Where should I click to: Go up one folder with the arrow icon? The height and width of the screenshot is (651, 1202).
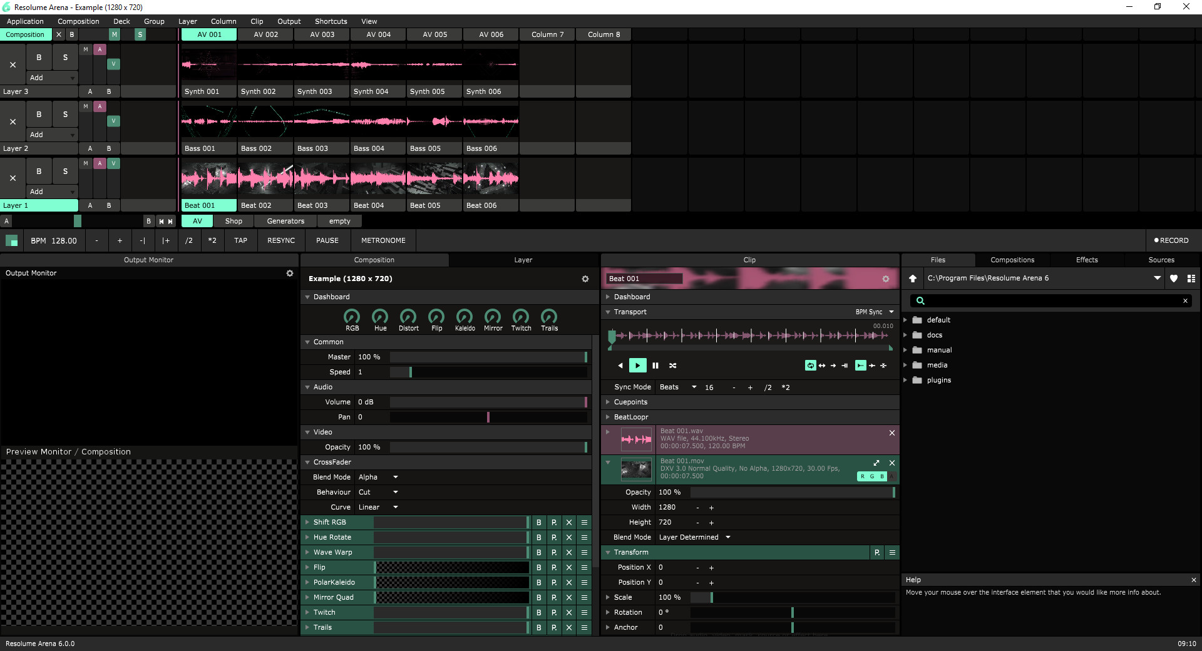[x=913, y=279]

...

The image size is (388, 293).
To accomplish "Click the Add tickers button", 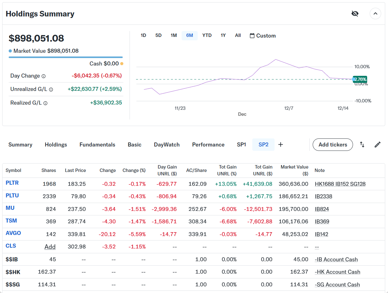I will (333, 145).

==

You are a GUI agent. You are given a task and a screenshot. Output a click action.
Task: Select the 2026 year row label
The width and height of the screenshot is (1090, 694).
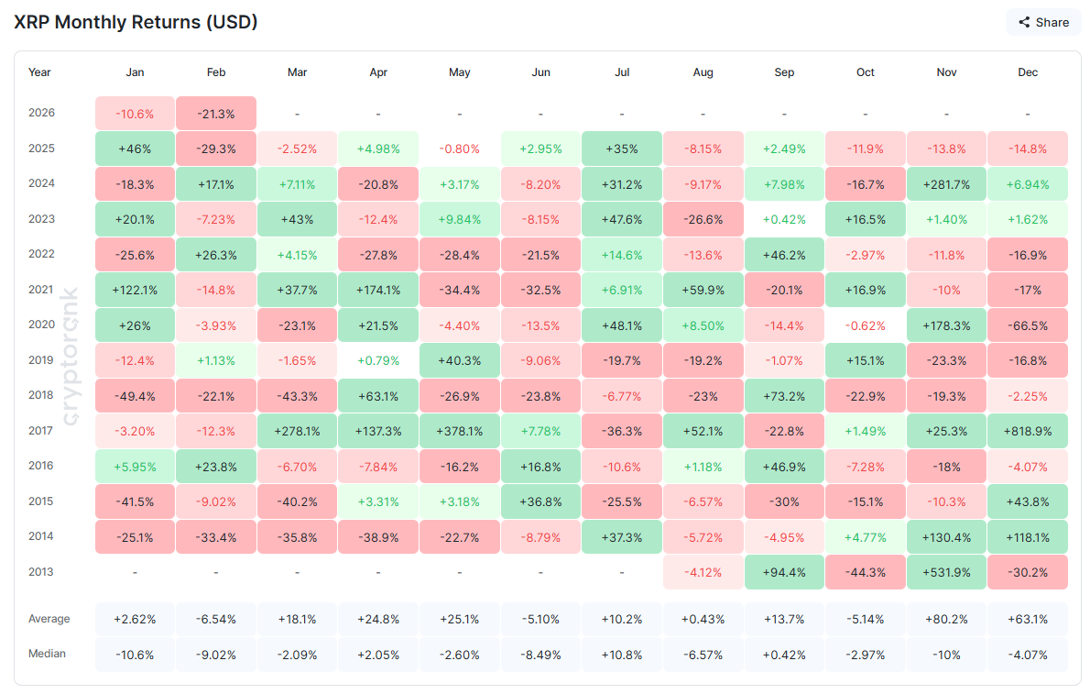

### [PROBLEM TO SOLVE]
Both end lines included, restate word for word the lines above from the line with "Task: Select the 2026 year row label" to the line with "The width and", and nothing else.

### [RESPONSE TO THIS EXERCISE]
Task: Select the 2026 year row label
The width and height of the screenshot is (1090, 694).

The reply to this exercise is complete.